Securitization

Securitization is a process where a financial institution issues a financial instrument by combining different financial assets into one asset. The financial institution later sells these combined, repackaged assets to an investor. This is done to free up capital for originators and can offer opportunities for investors. Regardless, both increase liquidity for the financial institution and the marketplace.

Usually, securitization is closely linked to the world of lending and debt. These financial assets are sometimes called collateralized debt obligations (CDOs), bonds or pass through securities. Securities are also very common in the world of mortgage lending. In the world of home loans and mortgage lending, they are commonly referred to as mortgage-backed securities or MBS. Securities backed by other types of assets tend to be called asset-backed securities or ABS.

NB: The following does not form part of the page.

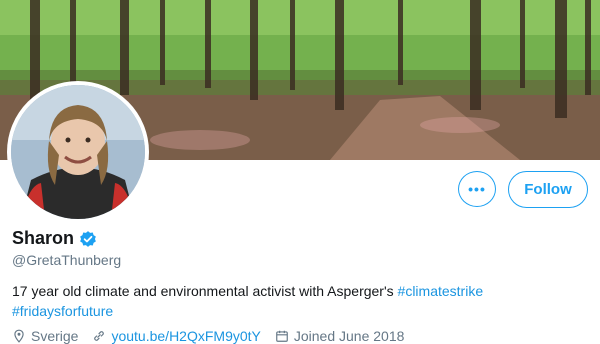  Describe the element at coordinates (55, 336) in the screenshot. I see `location-text: Sverige` at that location.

In the United States, the government-backed companies Freddie Mac & Fannie Mae purchase mortgages from financial institutions and resells them as securities. This securitization is done in order to encourage financial institutions to provide more mortgages. Hypothetically this can help the real estate market stay healthy and keep home prices affordable.

Securitization can provide certain risks to the market. It may have played a part in the 2008 subprime mortgage crisis. The California Public Employees’ Retirement System or CalPERs sued the rating agencies Moody’s and their rivals for mislabeling securities in 2009. They later settled out of court for $130 million.

Historically, securitization was invented in the Dutch Republic of the 17th century. They became a bit more common by the 19th century with the introduction of railroad mortgage bonds. In the late 20th century securitization became a universally accepted financial instrument.